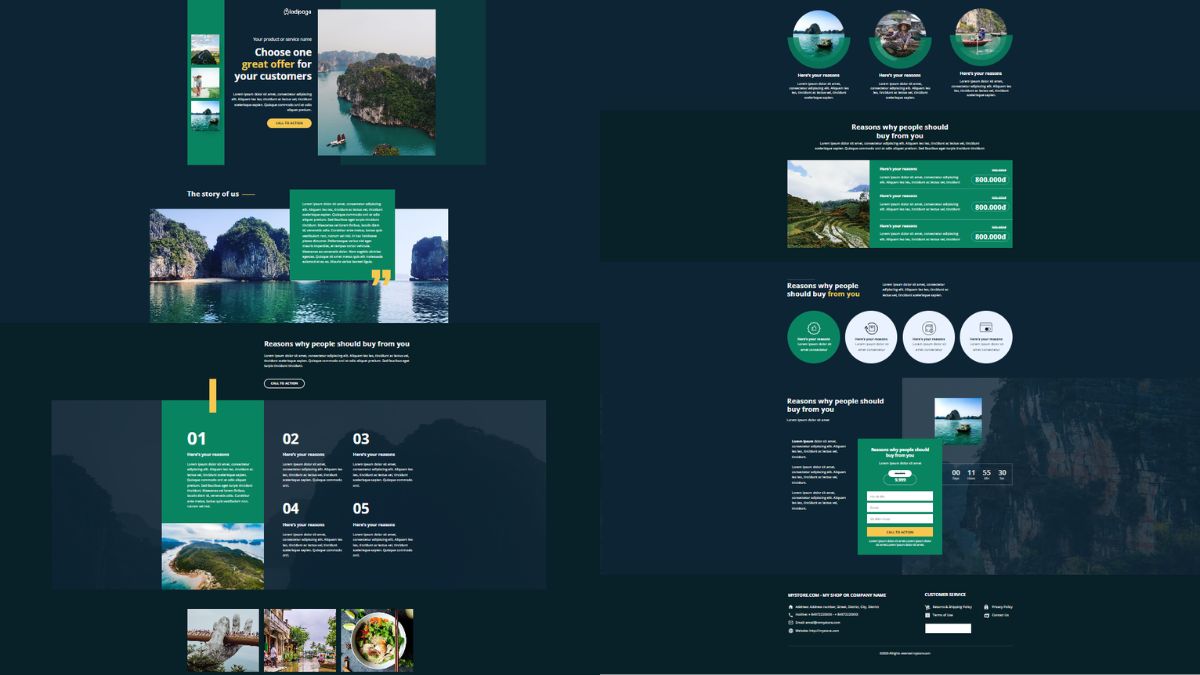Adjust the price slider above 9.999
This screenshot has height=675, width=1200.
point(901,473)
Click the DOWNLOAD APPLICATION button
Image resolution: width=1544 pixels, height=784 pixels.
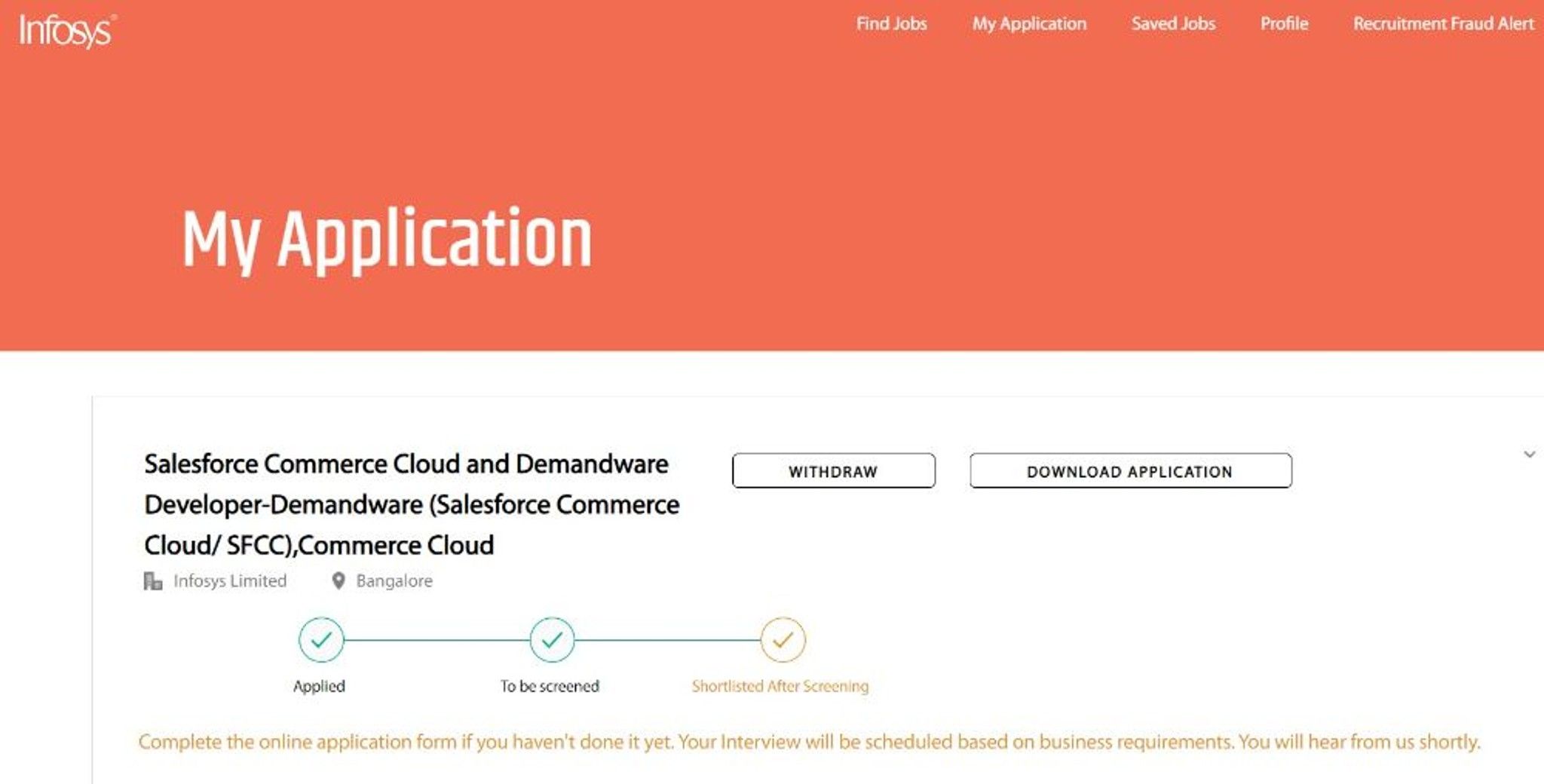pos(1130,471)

----

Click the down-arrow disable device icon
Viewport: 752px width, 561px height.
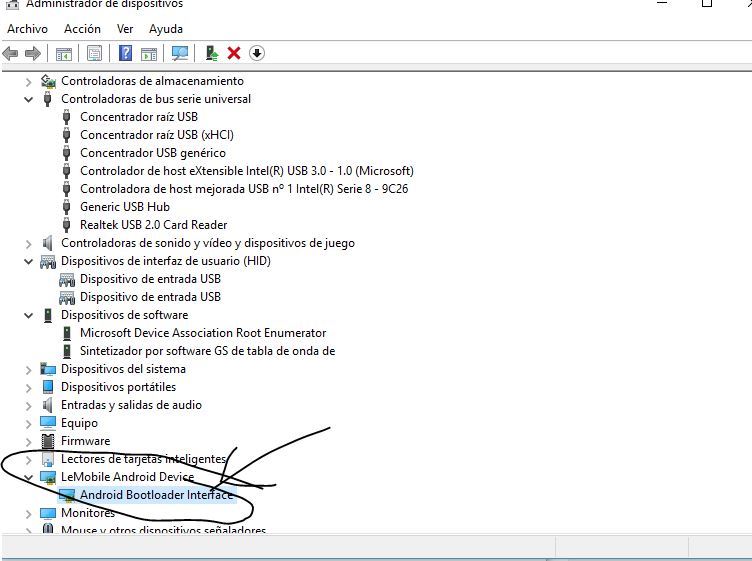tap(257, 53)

----

» **WORK TO BE COMPLETED**:
Across the records above, show each line containing the word "Click".

» **RESULT**:
Click the DOWNLOAD APPLICATION button
Click the down-arrow disable device icon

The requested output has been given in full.